New lithium-ion battery (LIB) materials are needed that have a high specific capacity and remain stable after many charge/discharge cycles. Researchers have found that nanoscale materials can better accommodate the volume changes that occur during lithium insertion and extraction, leading to enhanced cycling performance.
Zhongping Shao and colleagues, Nanjing University of Technology, China, have developed a simple yet effective ball-milling route to generate SnO2/graphene nanocomposites for LIB anodes. This method uses relatively cheap starting materials, Sn powder and graphite oxide, and transforms them into a composite made up of approximately 4 nm SnO2 nanocrystals and 3–5 layer graphene through a redox reaction initiated by grinding.

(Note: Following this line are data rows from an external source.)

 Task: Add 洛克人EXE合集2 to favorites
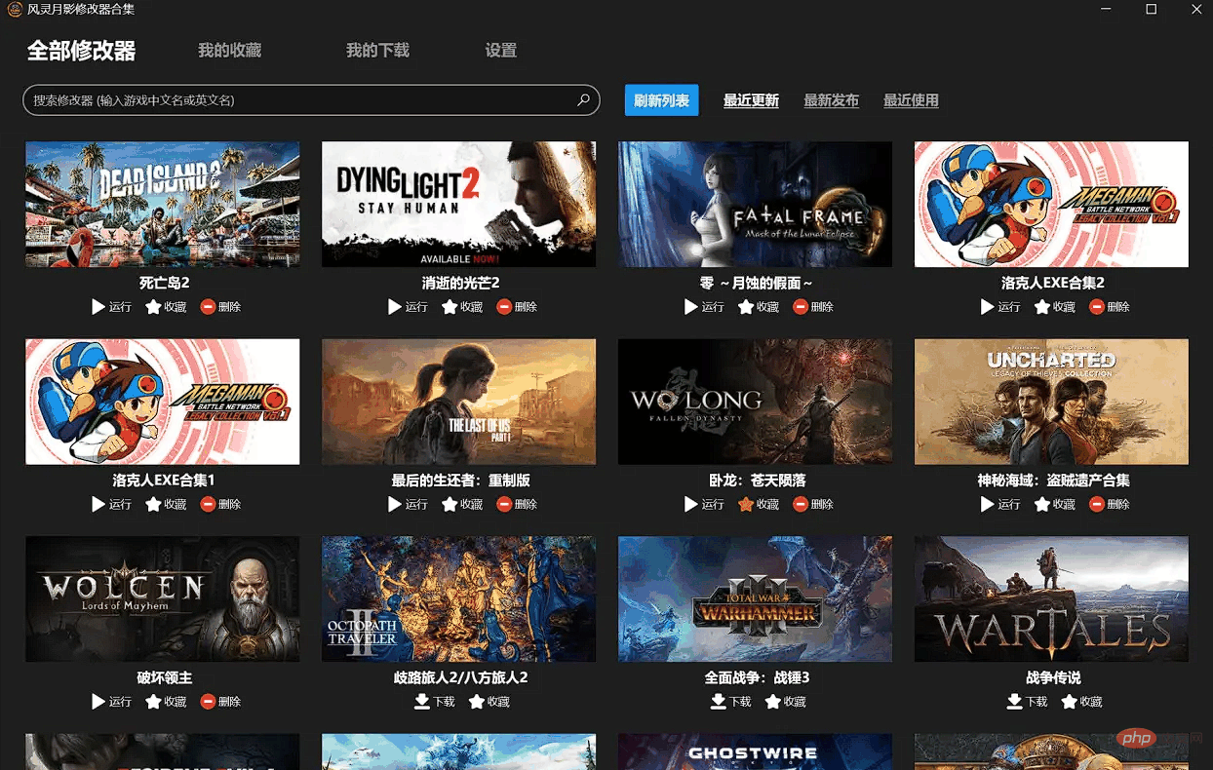tap(1054, 307)
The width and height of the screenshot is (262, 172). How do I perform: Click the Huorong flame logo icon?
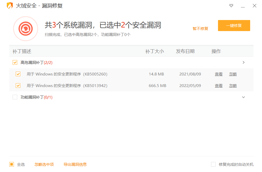pyautogui.click(x=10, y=6)
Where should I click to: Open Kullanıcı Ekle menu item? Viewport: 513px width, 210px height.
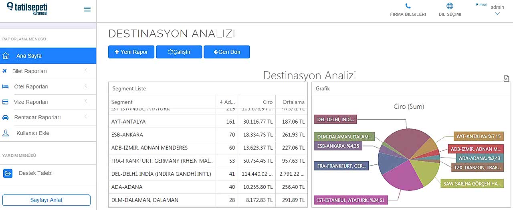tap(33, 133)
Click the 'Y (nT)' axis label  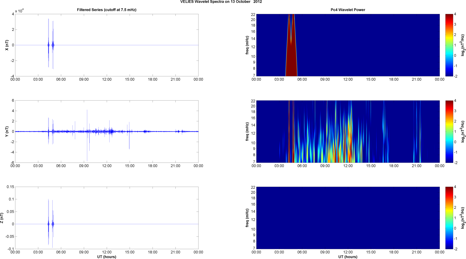pyautogui.click(x=7, y=131)
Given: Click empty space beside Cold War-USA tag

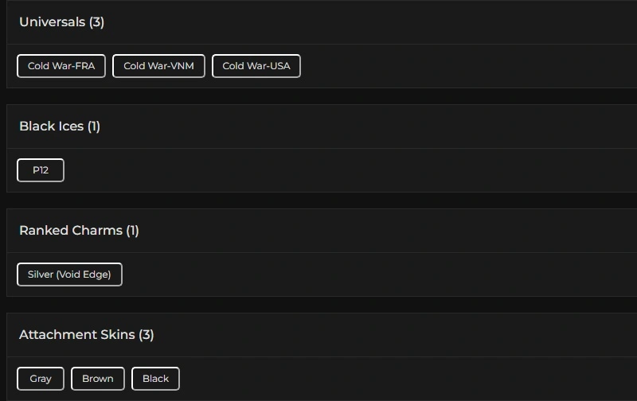Looking at the screenshot, I should click(x=446, y=66).
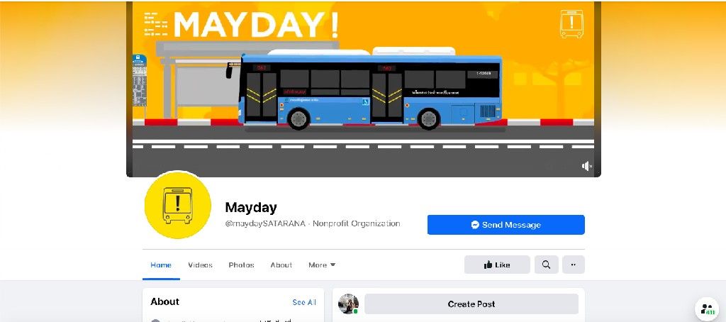Open the contacts chat icon with 411
Screen dimensions: 726x322
[x=707, y=309]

When these nanocomposites were used in LIBs, a high specific capacity of 891 mA h g–1 could be achieved, even after 50 cycles at 100 mA g–1. This result is much better than that obtained with a composite electrode composed of commercially available SnO2 nanoparticles and reduced graphene, which degraded rapidly.
- Facile Mechanochemical Synthesis of Nano SnO2/Graphene Composite from Coarse Metallic Sn and Graphite Oxide: An Outstanding Anode Material for Lithium-Ion Batteries,
Fei Ye, Bote Zhao, Ran Ran, Zongping Shao,
Chem. Eur. J. 2014.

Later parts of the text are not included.